Number one on my list was saying yes to dinner with a smoking hot mystery man who turned out to be Marin’s future brother-in-law.
A close second was choosing to tell her about it.
“I can’t believe the guy at the bar turned out to be Zander!” she nearly squealed as we sat, huddled together, on one of the plush velvet sofas in the coffee shop, waiting for our order.
“You already said that,” I muttered.
She’d said it more than once actually. In the car. On the way here. In the line before we ordered.
It’d taken her a few minutes to get over the roller coaster of emotions she was riding in regard to her fiancé’s long-lost brother returning, but once she processed all of those, the focus had quickly shifted to me and the long-winded story I’d told her just an hour earlier about the hot guy I’d ditched at karaoke night.
“So, wait,” Marin said, her back turned as she scooped coffee grounds into her fancy coffee maker. It was a gift from Macon. Coffee was kind of their thing because it reminded them of their meet-cute. It was adorable as hell—in a barf-inducing sort of way. “I thought you went to the rental after you left here.”
“I did,” I assured her, already knowing where this train of thought was leading. “But a girl needs food, Marin.”

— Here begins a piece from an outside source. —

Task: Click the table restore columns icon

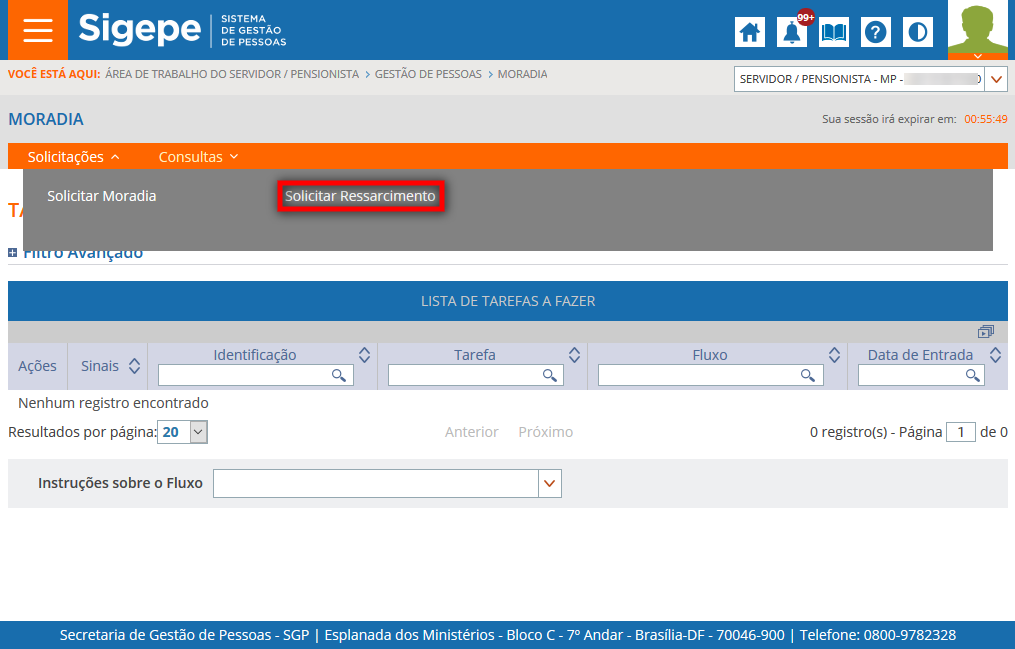Action: click(x=986, y=332)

“We could have fed you.” She looked a little forlorn as she turned back around, having set the machine to brew.
“I know that, babe. But I am going to be here for three weeks. I don’t want you to get sick of me right off the bat.”
She rolled her eyes. “I’m not going to get sick of you,” she promised, leaning against the cool granite.

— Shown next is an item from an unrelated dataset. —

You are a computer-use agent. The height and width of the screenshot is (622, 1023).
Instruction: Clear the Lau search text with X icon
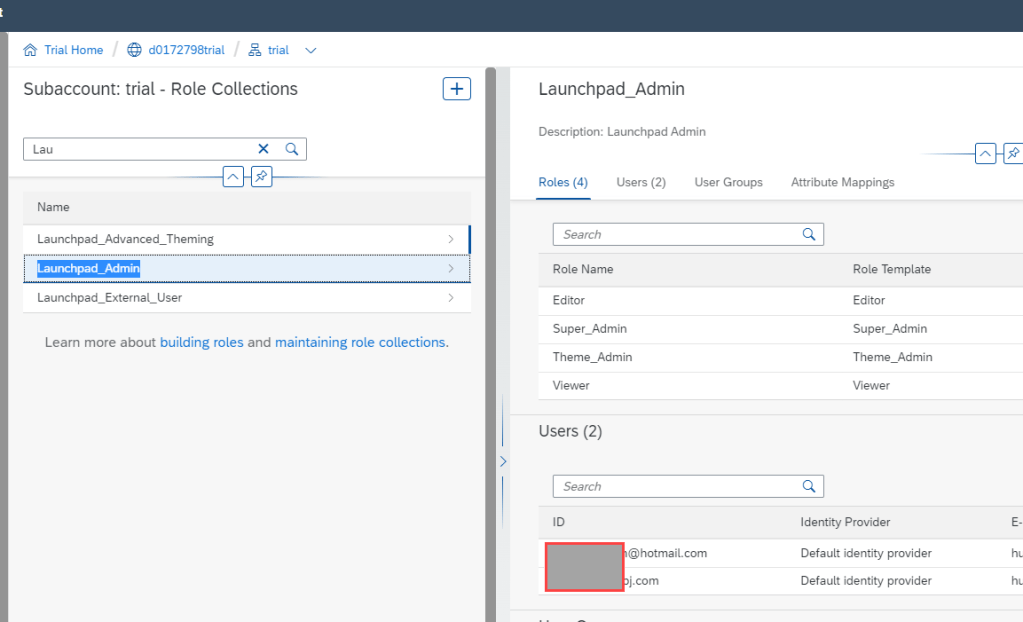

I smirked as I took in her long black leggings and oversized blouse. Only she could pull that off and still look put together.
“We’ve been friends for half our lives. Pretty sure if I was ever going to get sick of you, it would have happened during those years we shared a bathroom.”
I grimaced. “Don’t remind me.”
To save money, the three of us—Marin, Daniel, and I—had thought it’d be a brilliant idea to share an apartment.
Spoiler alert: it was not.
Sharing a space with a couple, especially a couple that included my brother, was like willingly subjecting myself to torture every night.
Or day. Or mid-afternoon. ’Cause those two fucked like damn bunnies in heat.
I’d heard things. So many things.
“So, you went to get food and ended up at Gavin’s place? On karaoke night of all nights?” Marin asked, rerouting the subject back to my crazy night.
I’d come over here to help her with the seating chart for the wedding, and we were both doing an A+ job of avoiding it.
“Yeah, well, Macon said the food was good,” I lied, not wanting to explain my weird need to be surrounded by people when I wanted to be alone.
She shrugged. “Billy’s is better than Taps, but go on.”
Billy’s was better, but it was also familiar. There was no way I could disappear at a restaurant owned by her next-door neighbor.
“Anyway,” I went on, “I took a stool at the bar and ordered a glass of wine, and this guy came up to me and started talking to me about music, and eventually, we got a booth.”